Edith Hirsch Luchins (21 December 1921 in Brzeziny, Poland – 18 November 2002 in Suffern, New York) was a Polish-American mathematician. Her work focused on applying mathematical principles to problems in the philosophy of science and psychology, most notably in the field of Gestalt psychology. The Luchins and Luchins' Water Jar Experiment is named after her and her husband psychologist Abraham S. Luchins.

==Early life and education==
Edith Hirsch was born in 1921 in Poland. She emigrated to the United States at age six, settling with her family in New York City. In high school Hirsch excelled at mathematics, tutoring other students and assisting teachers with grading.
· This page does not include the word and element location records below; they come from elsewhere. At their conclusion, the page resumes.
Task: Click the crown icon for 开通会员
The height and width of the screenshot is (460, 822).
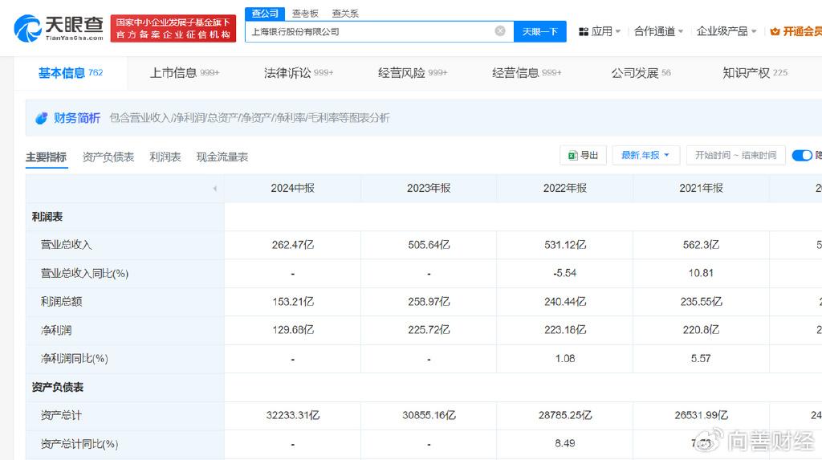Action: pyautogui.click(x=775, y=31)
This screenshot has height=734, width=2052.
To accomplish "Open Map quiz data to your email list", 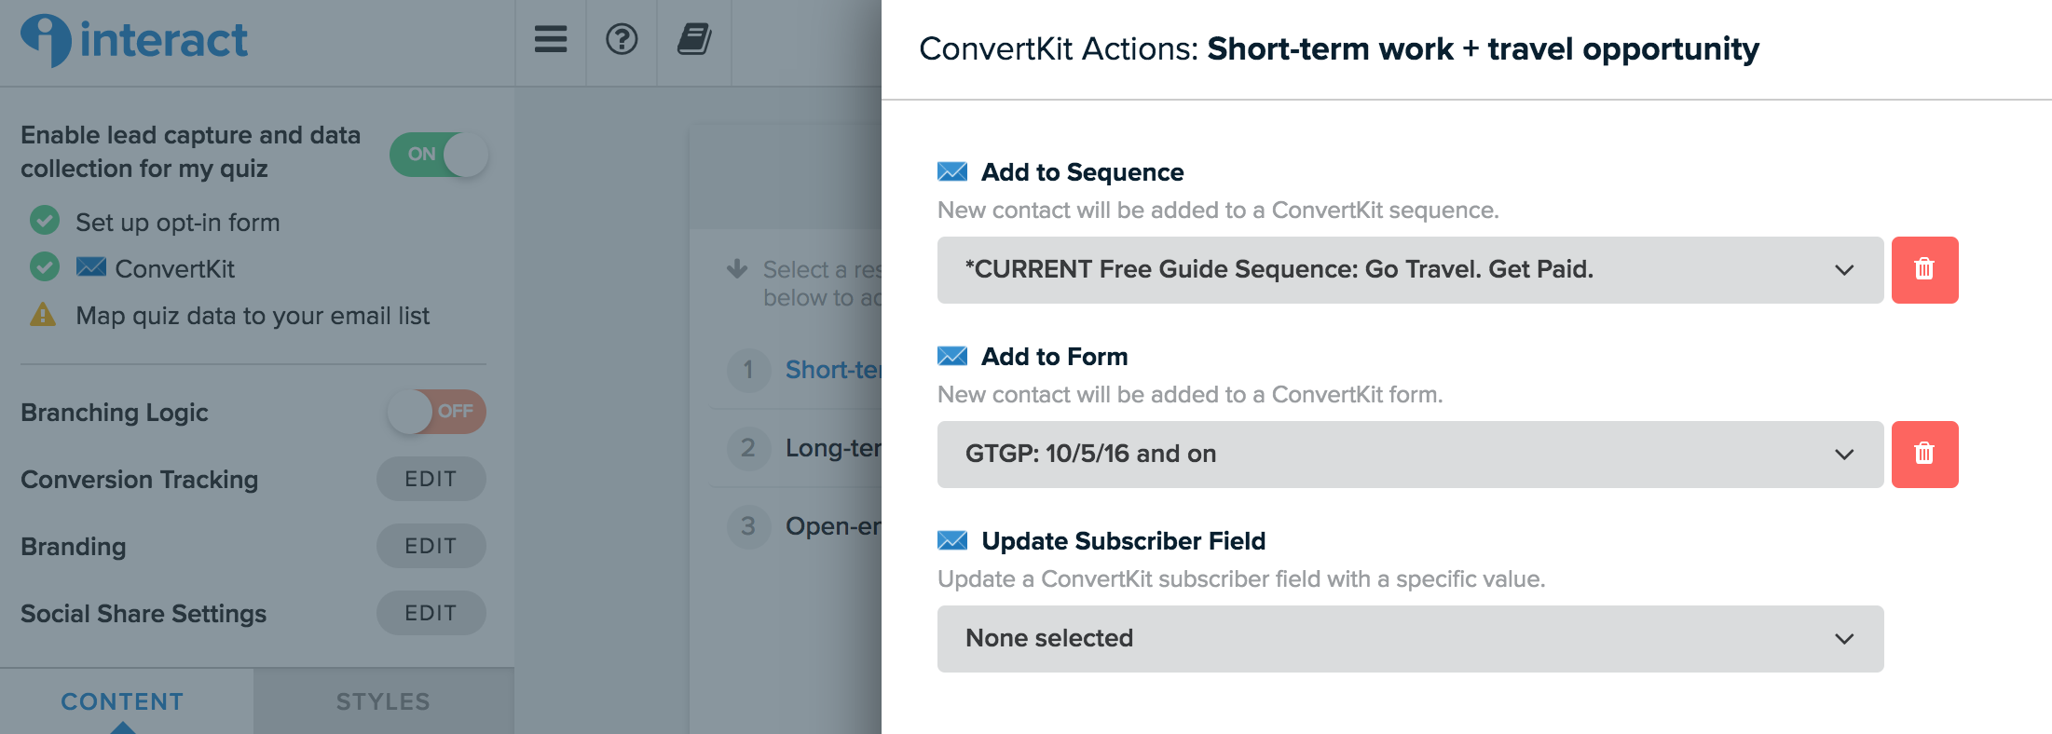I will pyautogui.click(x=253, y=316).
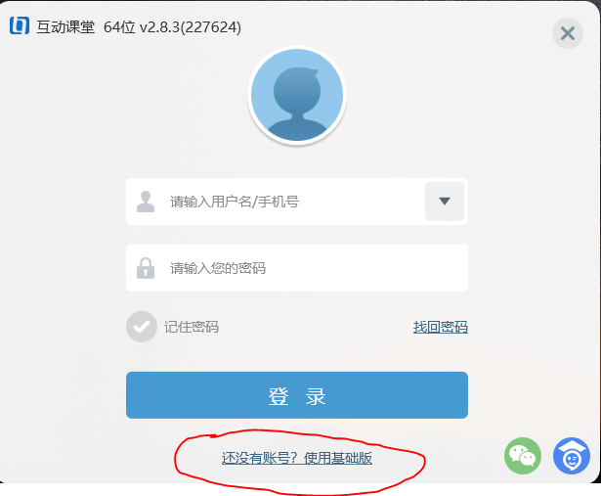Close the login window with X
Screen dimensions: 601x496
[568, 33]
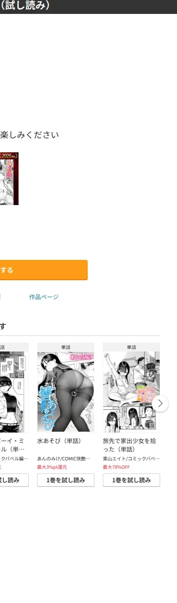The image size is (177, 603).
Task: Open the 旅先で家出少女を拾った cover image
Action: click(131, 392)
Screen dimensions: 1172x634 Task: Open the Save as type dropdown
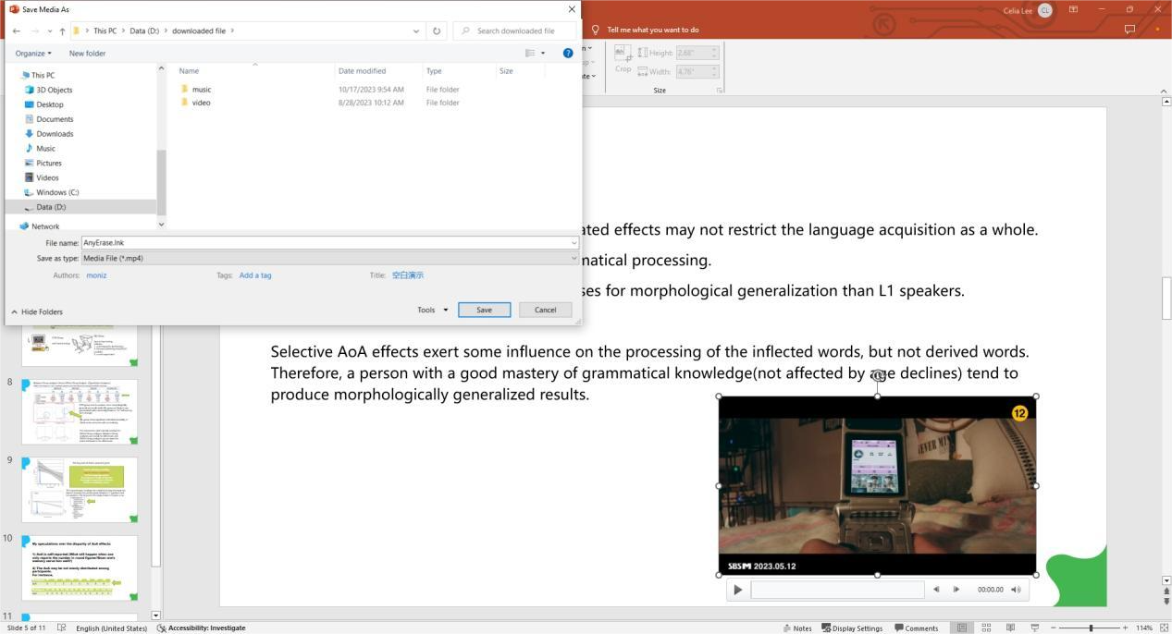click(574, 258)
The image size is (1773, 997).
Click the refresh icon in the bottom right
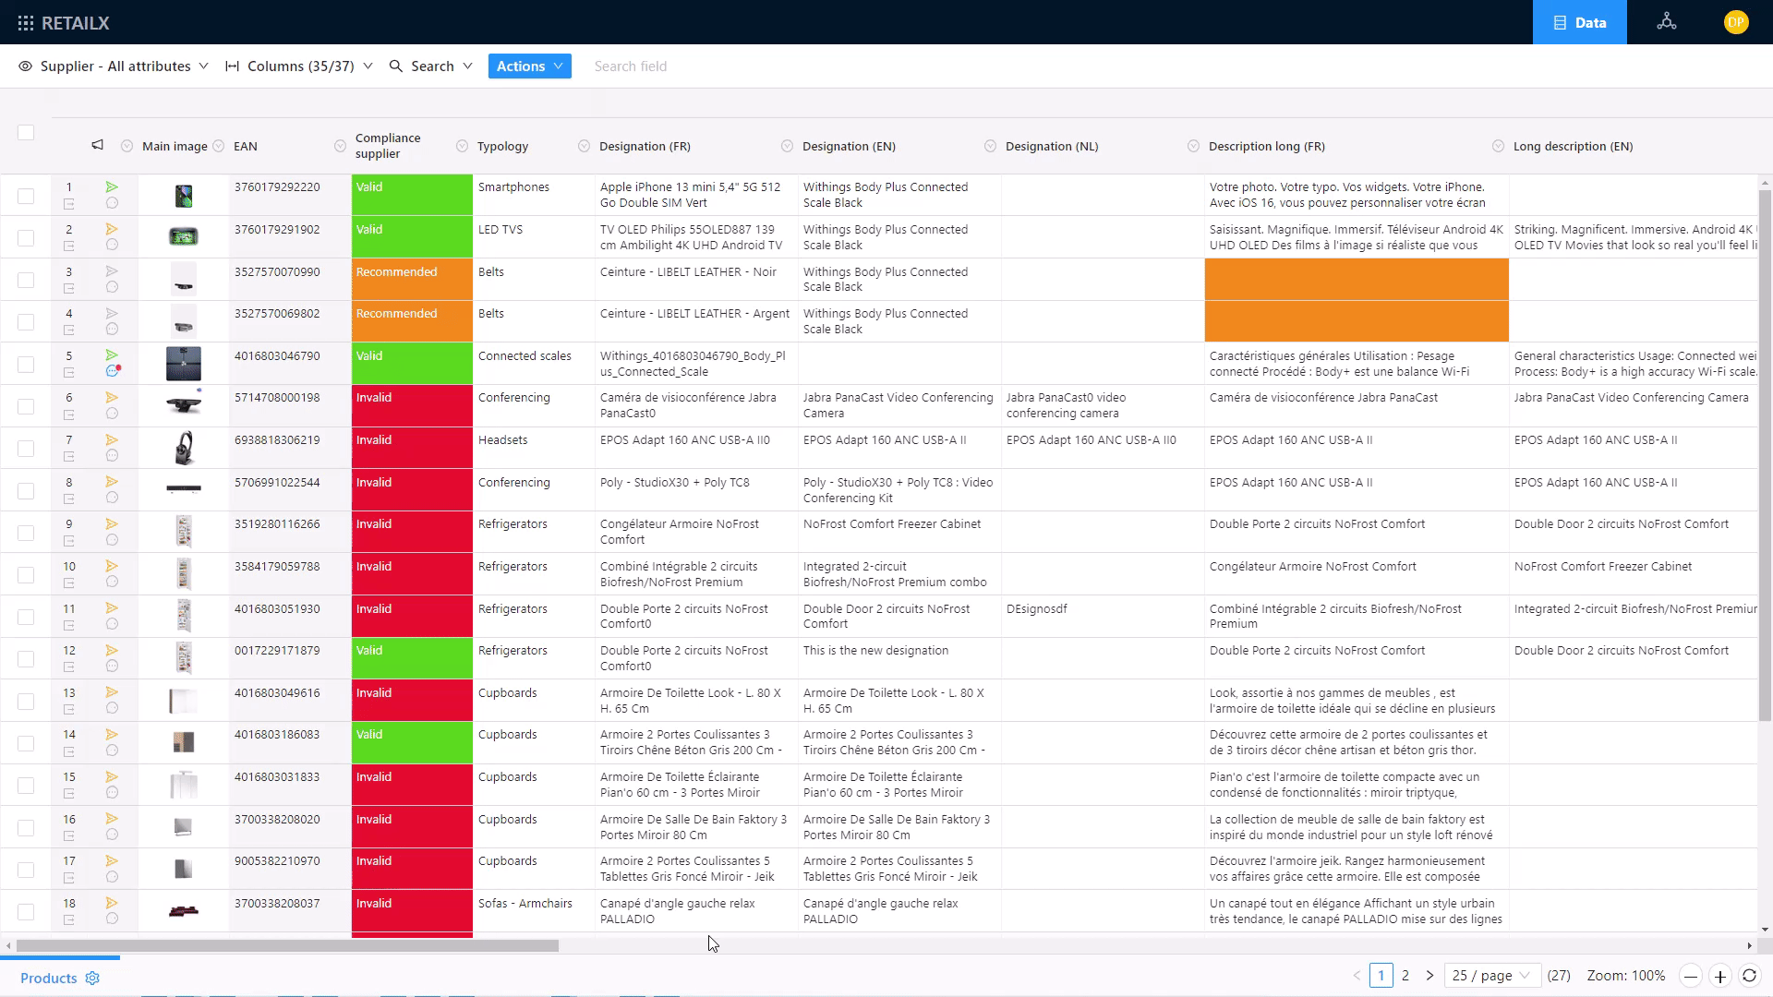[x=1749, y=976]
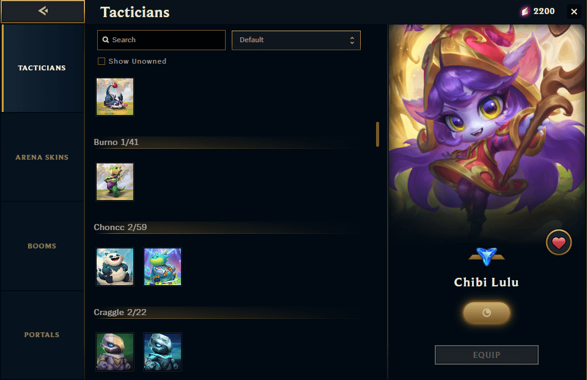Select the teal Craggle tactician
The image size is (587, 380).
(163, 352)
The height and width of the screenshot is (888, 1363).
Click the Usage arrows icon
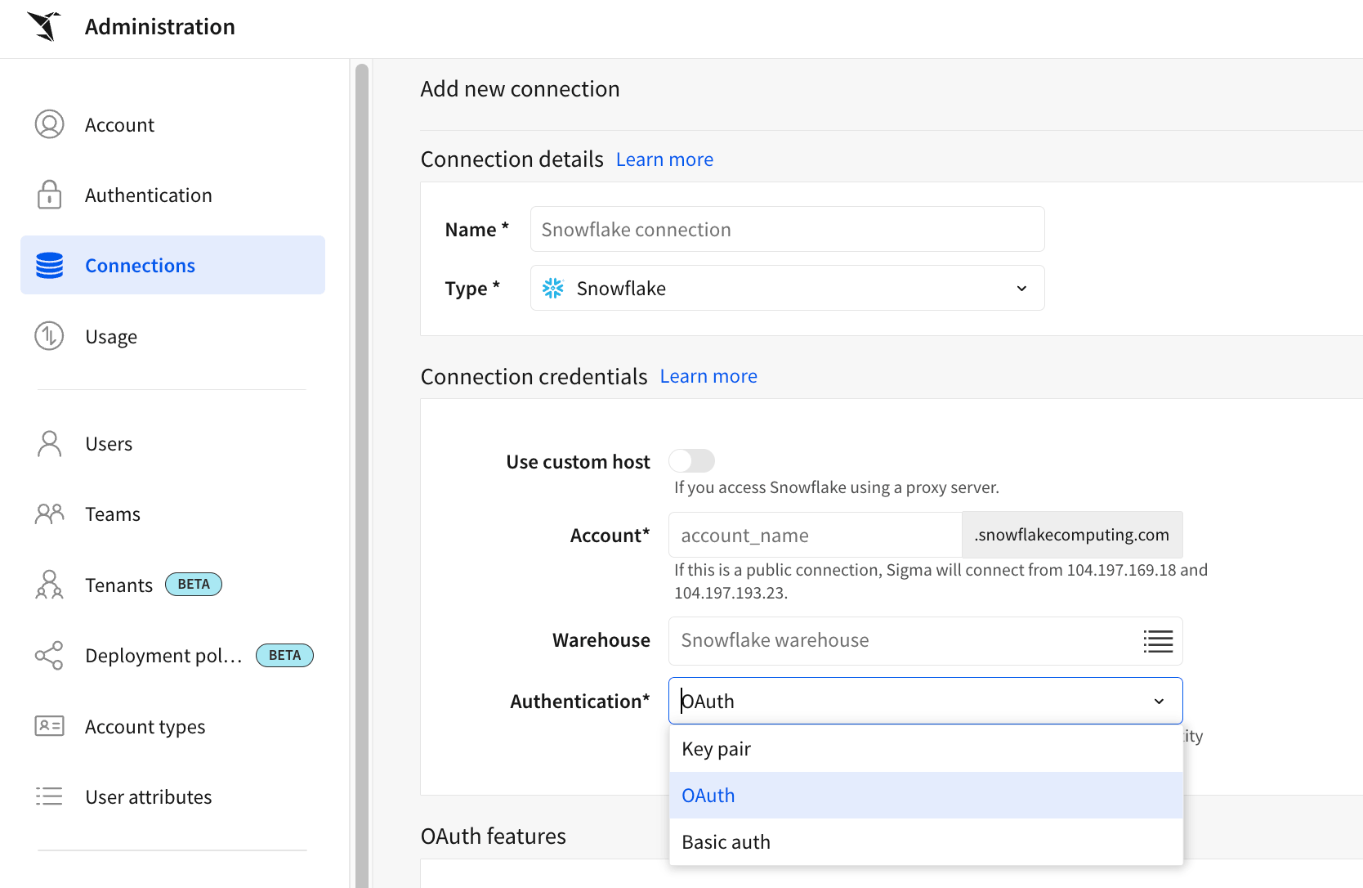point(49,336)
She earned her B.A from Brooklyn College in 1942 and her M.A. from NYU in 1944. She obtained her Ph.D. from University of Oregon in 1957 with her dissertation "On Some Properties of Certain Banach Algebras."

==Career==
From 1942 to 1943, Luchins worked for the government as an inspector of anti-aircraft equipment at Sperry Gyroscope during World War II. Luchins began her doctoral studies at NYU under Kurt Friedrichs and Richard Courant as she began her teaching career at Brooklyn College. She put her formal studies on hold for several years for personal reasons; however, she continued to conduct research and publish papers in educational mathematics alongside her academic husband.

After obtaining her doctorate in 1957, Luchins again pursued teaching, teaching for four years at the University of Miami before being appointed as an associate professor at Rensselaer Polytechnic in 1962. In 1970, she became the first female full professor at Rensselaer, where she remained until her retirement in 1992.

==Awards and achievements==
Luchins' success in teaching and advising students was recognized throughout her career by the Rensselaer Distinguished Teaching Award, the Darrin Counseling Award, the Martin Luther King Jr Award, and the Rensselaer Alumni Association Outstanding Faculty Award. She was named a Fellow of the American Association for the Advancement of Science in 1982. In 1998, Luchins accepted an honorary membership in the Society for Gestalt Theory and its Applications.

==Personal life==
In 1942 she married Abraham Luchins, an educational psychologist. The couple had five children together.

==Selected publications==
- 1947 (with Abraham S. Luchins): A Structural Approach to the Teaching of the Concept of Area in Intuitive Geometry
- 1953 (with Abraham S. Luchins): The Satiation Theory of Figural After-Effects and Gestalt Principles of Perception
- 1959 (with Abraham S. Luchins): Rigidity of Behavior - A Variational Approach to the Effect of Einstellung. University of Oregon Books: Eugene, Oregon.
- 1965 (with Abraham S. Luchins): Logical Foundations of Mathematics for Behavioral Scientists. Holt, Rinehart: New York.
- 1969 (with Abraham S. Luchins): The Search for Factors that Extremize the Autokinetic Effect. Faculty-Student Association: State University of New York at Albany.
- 1979: Sex Differences in Mathematics: How Not to Deal with Them. American Mathematical Monthly.